• Exercise prompt: Output all entries verbatim, dropping pictures.

Material provided START

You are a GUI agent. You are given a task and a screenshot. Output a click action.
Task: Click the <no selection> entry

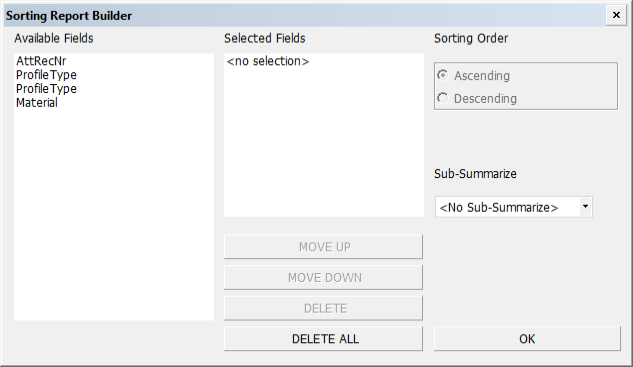(x=268, y=61)
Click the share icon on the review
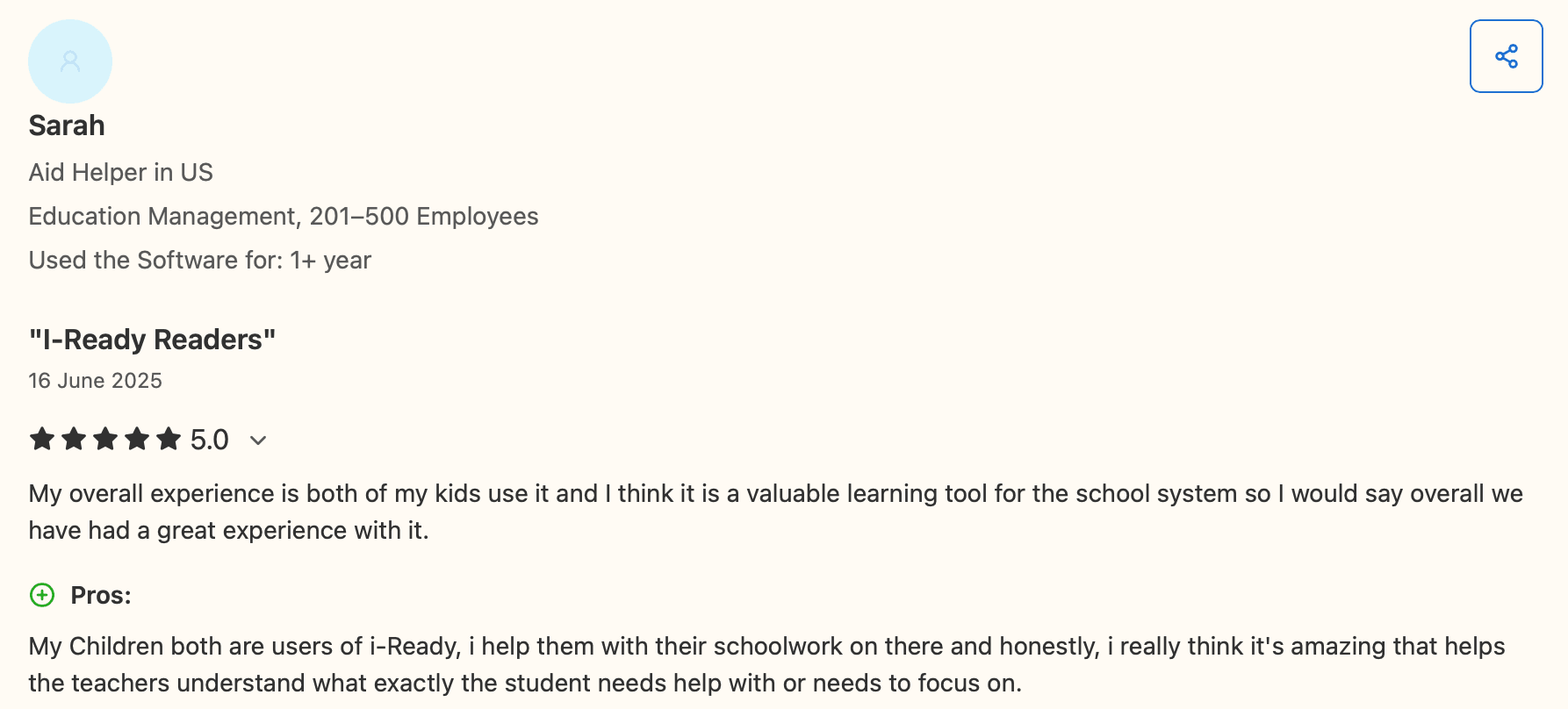1568x709 pixels. [1506, 55]
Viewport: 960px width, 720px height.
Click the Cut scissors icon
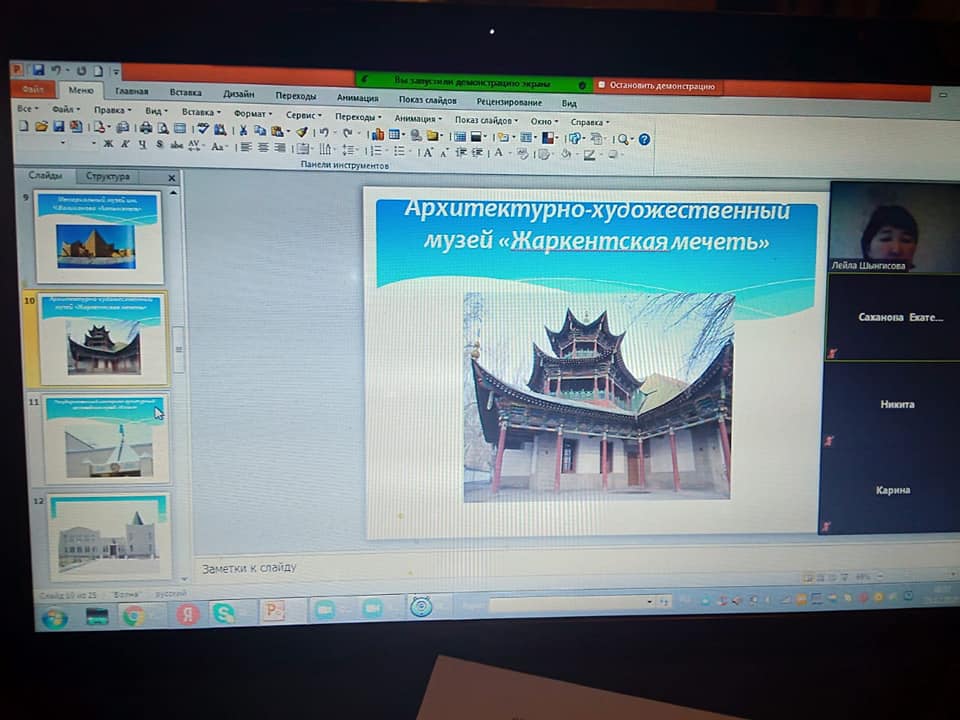click(x=243, y=130)
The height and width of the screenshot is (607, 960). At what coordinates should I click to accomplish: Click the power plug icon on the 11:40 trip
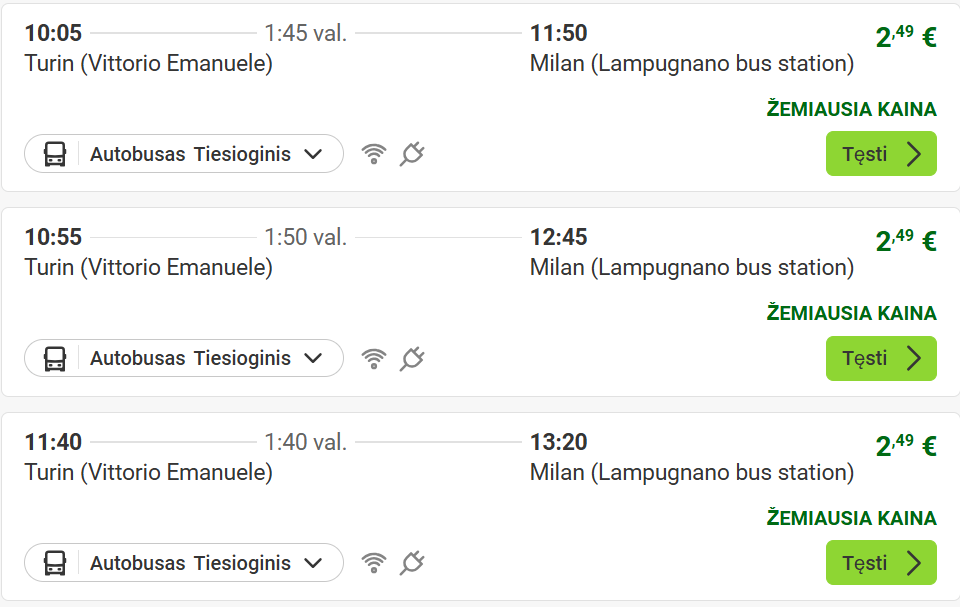[x=412, y=563]
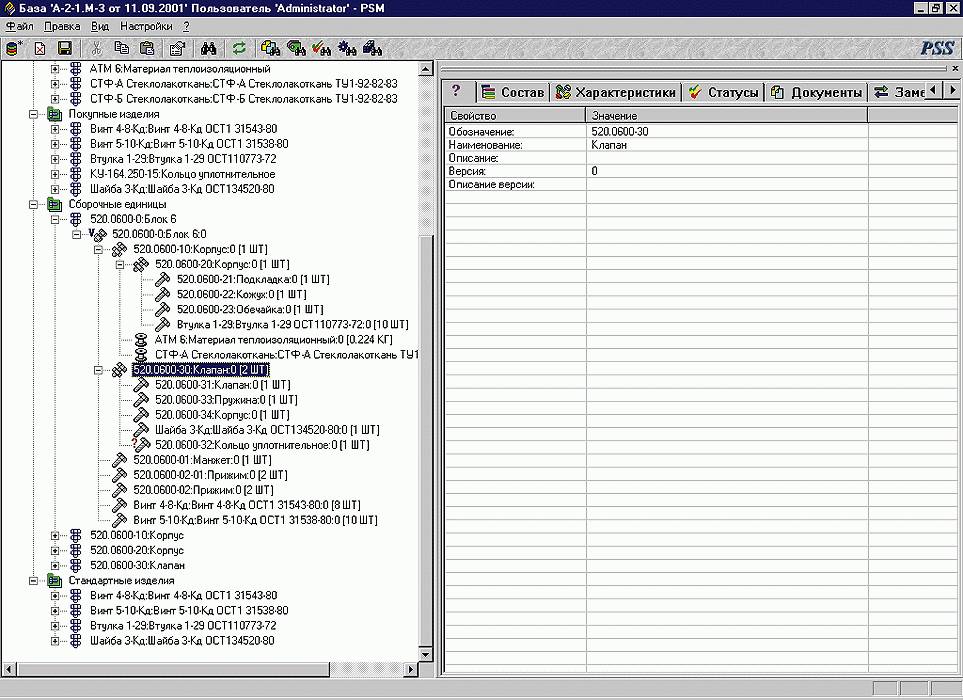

Material provided END

• Solution:
You are a GUI agent. You are given a task and a screenshot. Output a click action.
Task: Click the <no selection> entry

(x=268, y=61)
Click the share icon on the review
1568x709 pixels. [1506, 55]
Viewport: 960px width, 720px height.
Click the Cut scissors icon
click(x=243, y=130)
The height and width of the screenshot is (607, 960). At what coordinates should I click to accomplish: Click the power plug icon on the 11:40 trip
[x=412, y=563]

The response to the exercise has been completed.